What you should do
Reproduce verbatim the lines of the entries below, starting at the line that contains "You are a GUI" and ending at the line that contains "This screenshot has width=932, height=550.", both included.

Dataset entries
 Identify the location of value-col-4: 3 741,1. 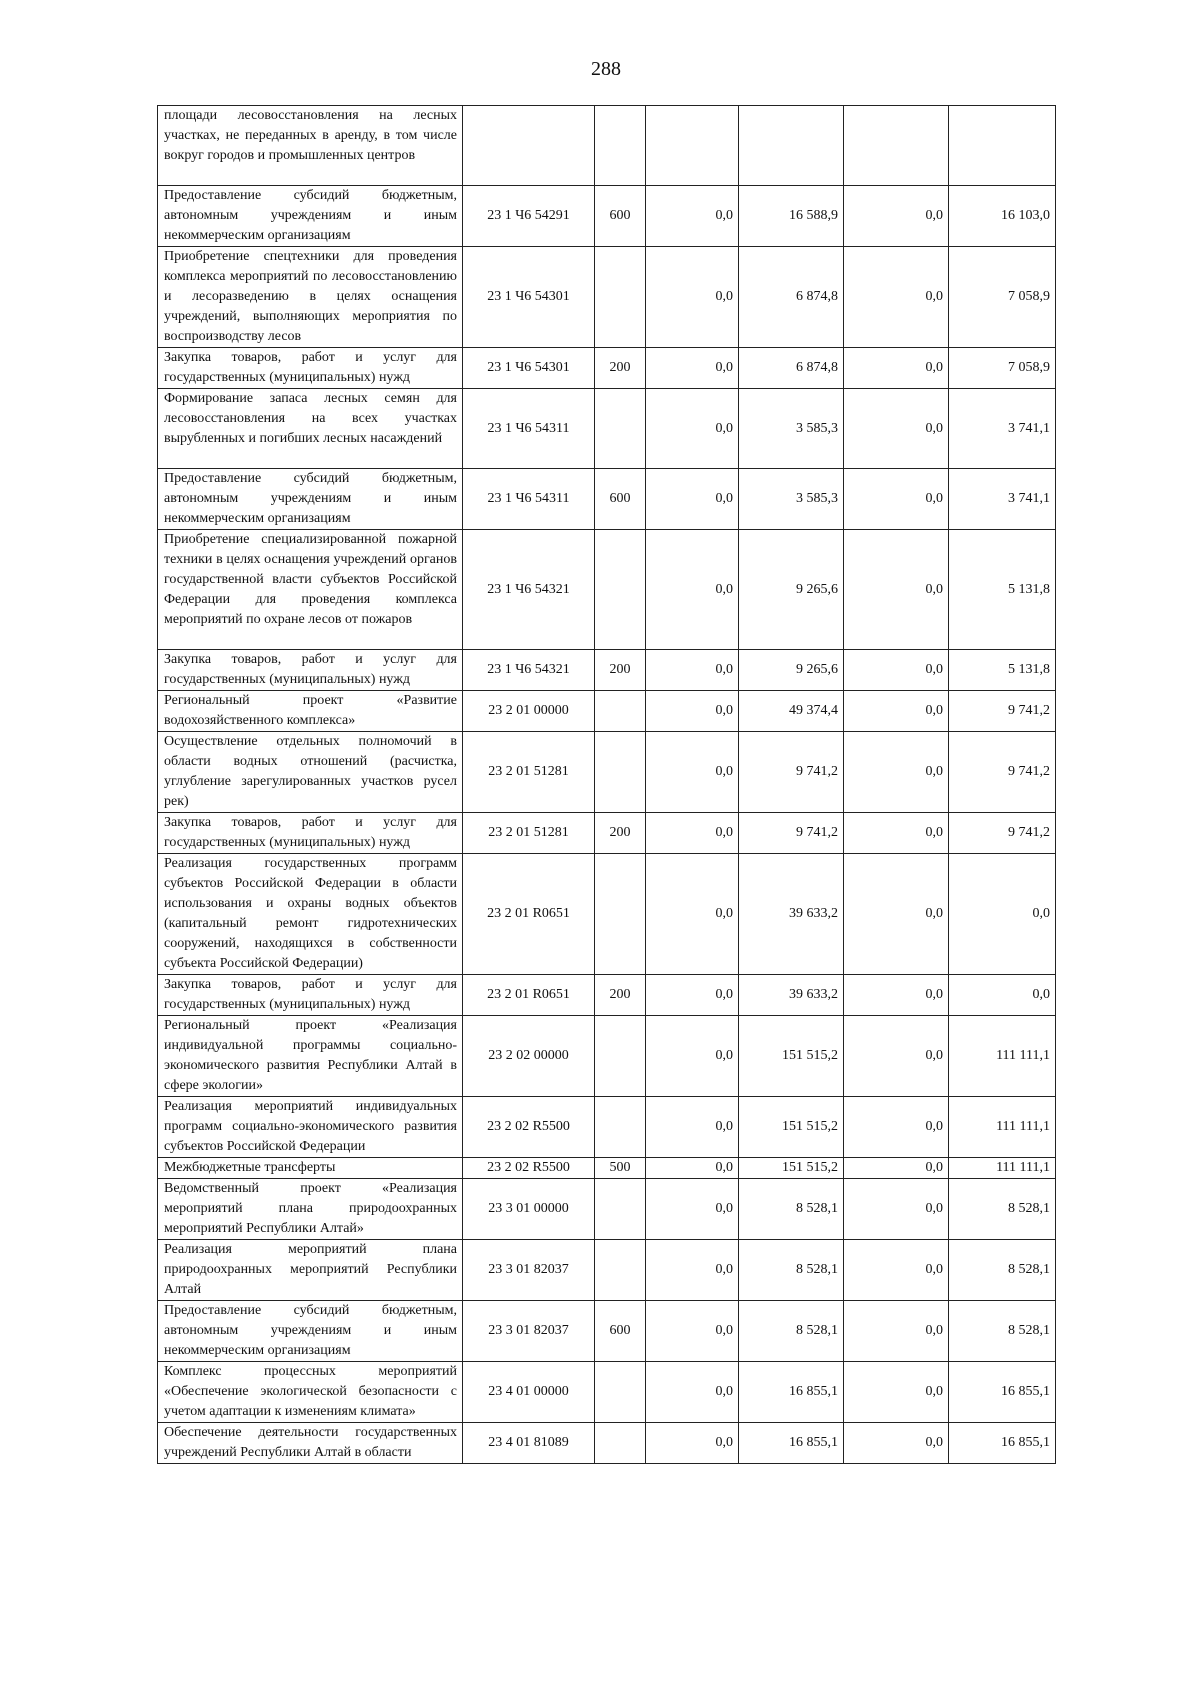
(1002, 499).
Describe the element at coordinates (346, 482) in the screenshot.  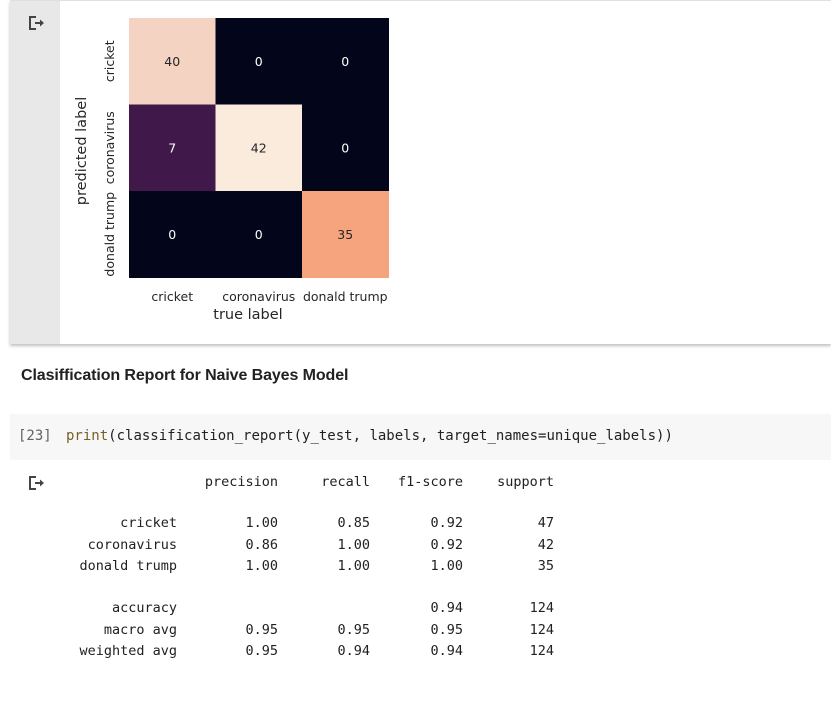
I see `report-header-cell: recall` at that location.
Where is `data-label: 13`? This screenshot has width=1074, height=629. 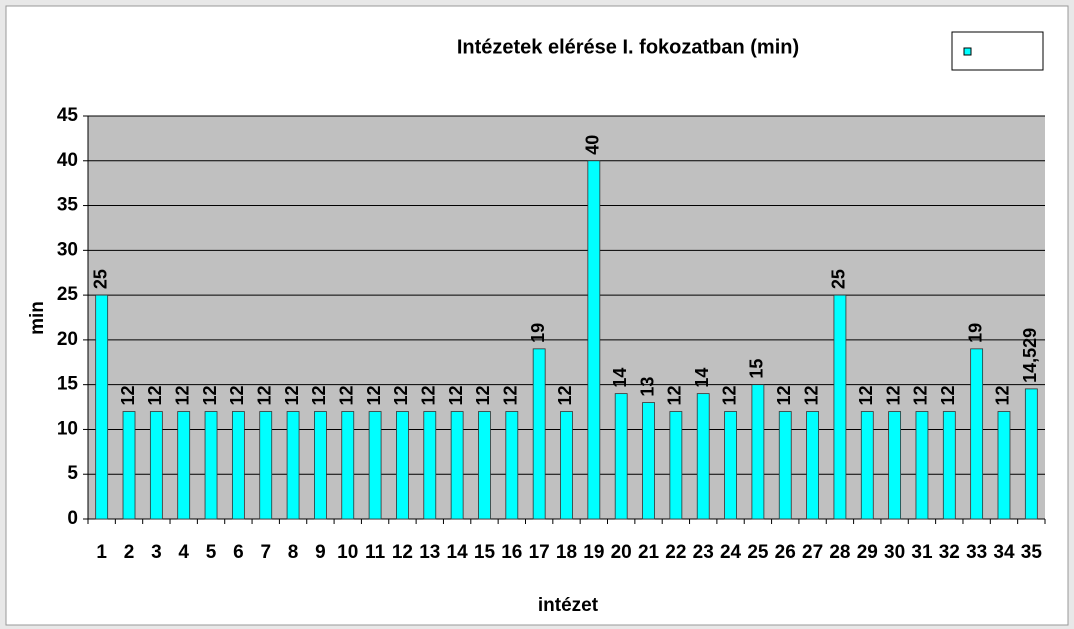 data-label: 13 is located at coordinates (647, 387).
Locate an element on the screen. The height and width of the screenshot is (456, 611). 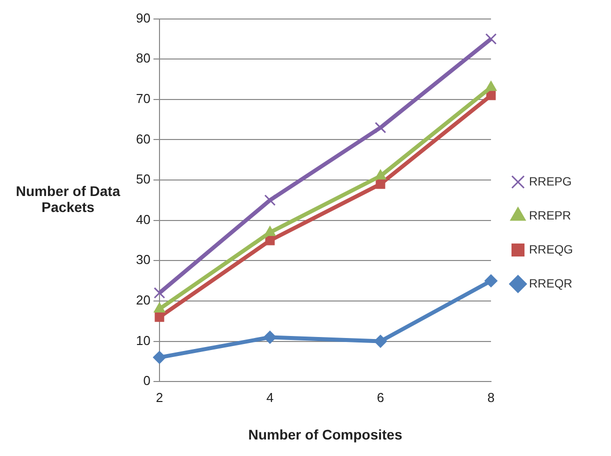
y-tick-label: 20 is located at coordinates (143, 300).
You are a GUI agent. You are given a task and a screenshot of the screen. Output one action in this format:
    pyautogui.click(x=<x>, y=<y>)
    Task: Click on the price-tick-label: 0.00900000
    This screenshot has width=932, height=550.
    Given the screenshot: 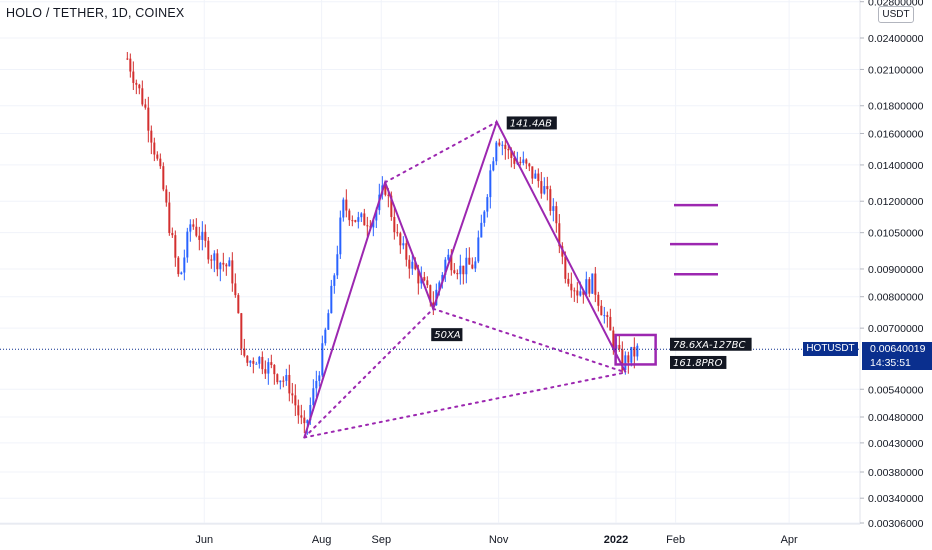 What is the action you would take?
    pyautogui.click(x=896, y=270)
    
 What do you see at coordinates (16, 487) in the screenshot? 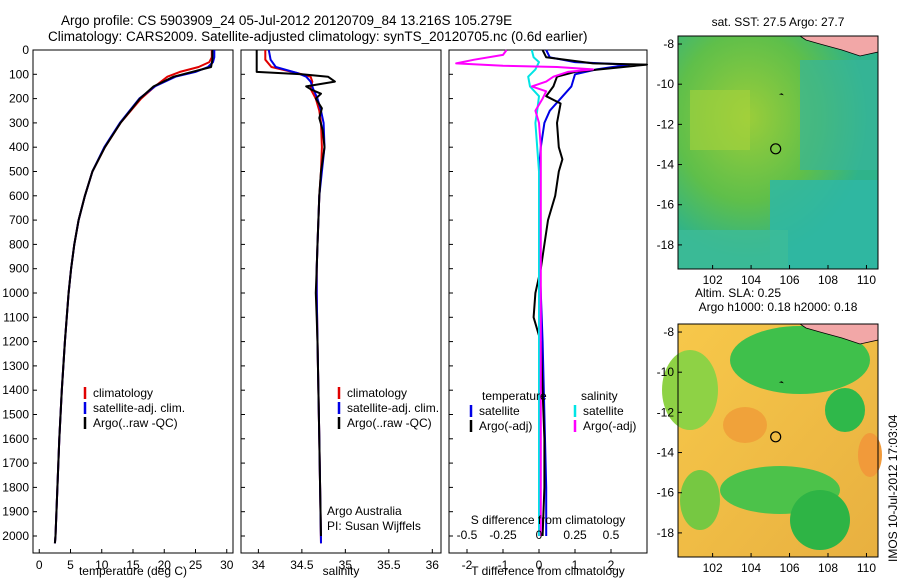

Completed exercise
You are a GUI agent. You are given a task and a screenshot of the screen. Output one action in this format:
    pyautogui.click(x=<x>, y=<y>)
    Task: Click on the price-tick-label: 0.00900000
    This screenshot has width=932, height=550.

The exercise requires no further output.